Halaman

Isu Prabowo sebagai Dalang Penculikan dan Penghilangan Aktivis 98 serta Kerusuhan Mei 98


Besok adalah waktu pencoblosan dalam Pilpres 2024 sehingga saya akan membahas isu sensitif yang selama ini dihembuskan lawan politik Prabowo setiap kali Pilpres berlangsung. 

Selama ini Prabowo selalu dituduh sebagai pelaku pelanggaran HAM berat.

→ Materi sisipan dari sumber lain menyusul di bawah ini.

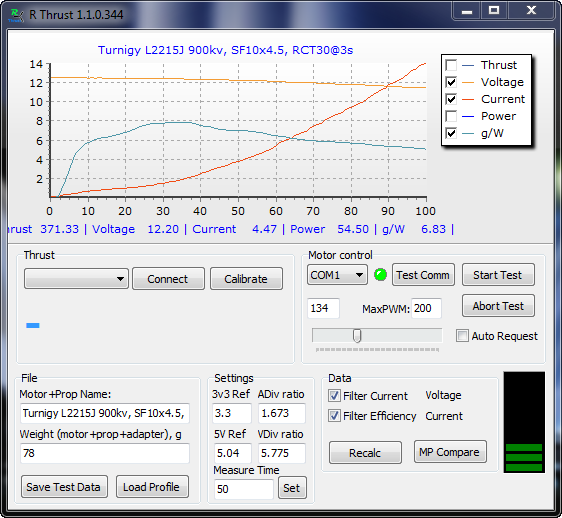The image size is (562, 518).
Task: Expand the COM1 port combo box
Action: click(x=337, y=275)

Dia dituduh menjadi dalang penculikan dan penghilangan secara paksa para aktivis 98 serta menjadi dalang kerusuhan pada 13-15 Mei 1998. Dia juga dituduh melarikan diri ke luar negeri (Yordania) setelah kerusuhan agar tidak dipenjara. 

Dalam beberapa debat terbuka di medsos saya menemukan fakta bahwa dasar tuduhan yang selalu digunakan adalah Keputusan Dewan Kehormatan Perwira (DKP). Oleh karena Prabowo terbukti melakukan penculikan dan penghilangan secara paksa aktivis 98 dalam sidang DKP maka Prabowo akhirnya dipecat dengan tidak hormat. 

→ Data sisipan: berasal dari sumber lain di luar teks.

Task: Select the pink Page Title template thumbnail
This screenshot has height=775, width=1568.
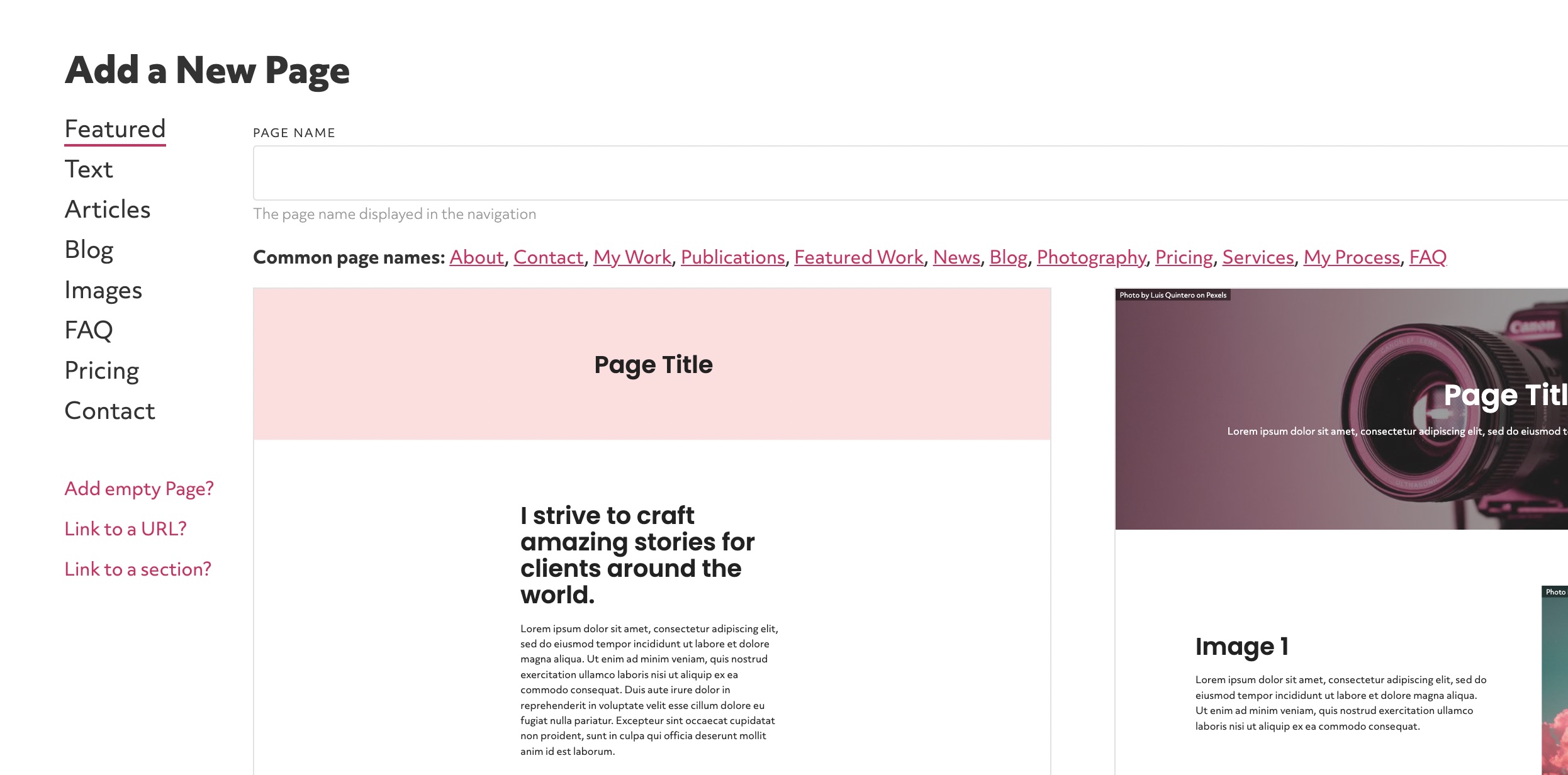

Benarkah demikian? Kita langsung saja cek dalam Surat DKP. 
Namun, sebelum itu saya jelaskan dulu tentang tuduhan Prabowo melarikan diri ke luar negeri setelah kerusuhan agar tidak dipenjara. 

Prabowo tidak melarikan diri ke luar negeri (Yordania), tetapi dia sudah meminta izin ke Pangab Wiranto dan Presiden Habibie untuk menenangkan diri dari fitnah terhadapnya dan dia akan kembali jika diperlukan. Dia pergi ke luar negeri pada bulan September 98 setelah disidang oleh Dewan Kehormatan Perwira dan keluar Surat Keputusan DKP pada 21 Agustus 1998. 

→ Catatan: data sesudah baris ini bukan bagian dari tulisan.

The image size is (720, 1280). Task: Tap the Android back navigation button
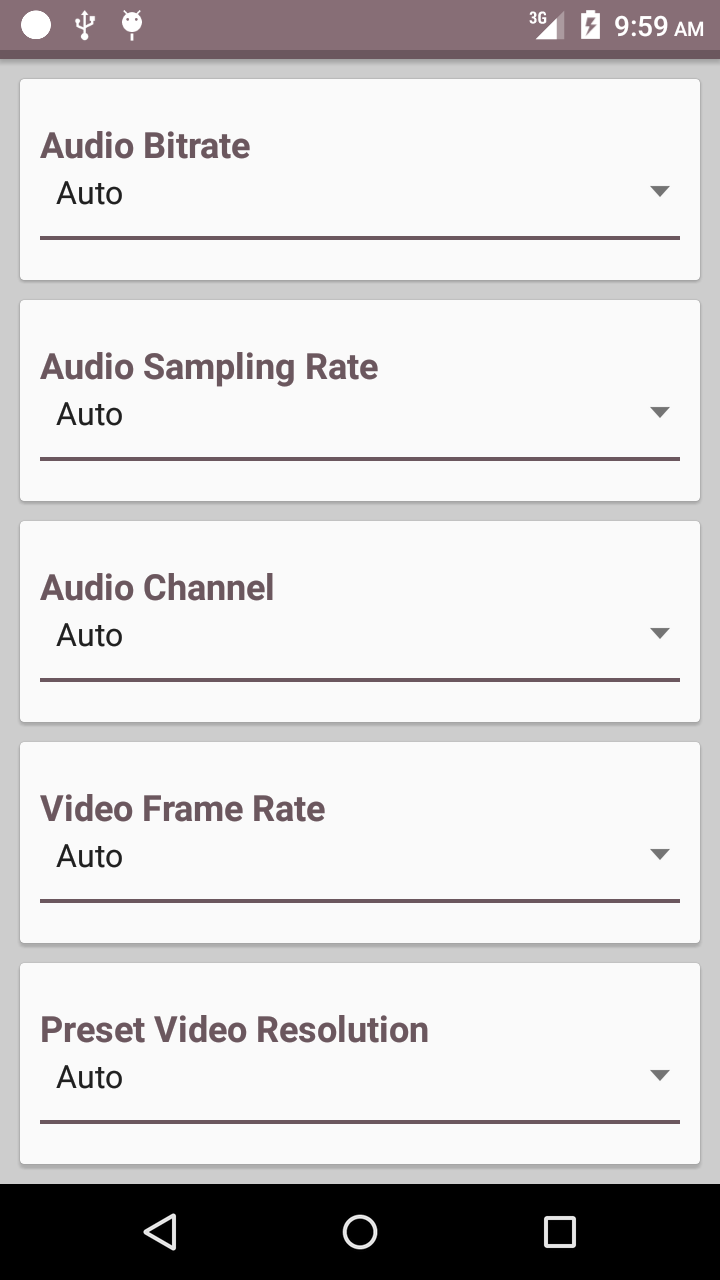click(x=160, y=1232)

Sekarang kita masuk dalam Surat DKP. Saya langsung saja ke poin yang berhubungan dengan peristiwa penculikan aktivis 98 agar tidak kepanjangan.
Ini penggalan dari Keputusan Dewan Kehormatan Perwira, menimbang poin d:

d. Memerintahkan anggota Satgas Mawar, Satgas Merpati melalui Kolonel Inf Chairawan (Dan Grup-4) dan Mayor Inf Bambang Kristiono untuk melakukan pengungkapan, penangkapan, dan penahanan aktivis kelompok radikal dan PRD yang diketahuinya bukan menjadi wewenangnya yang mengakibatkan Andi Arief, Aan Rusdianto, Mugiyanto, Nazar Patria, Haryanto Tasalam, Rahardjo Waluyojati, Faisal Reza, Pius Lustrilanang dan Desmond J Mahesa menjadi korban.
Kolonel Inf Chairawan, Mayor Inf Bambang, para Perwira dan para Bintara anggota Satgas Merpati dan Satgas Mawar yakin akan kebenaran tugas karena menurut Danjen "sudah dilaporkan ke Pimpinan" dan "atas perintah Pimpinan".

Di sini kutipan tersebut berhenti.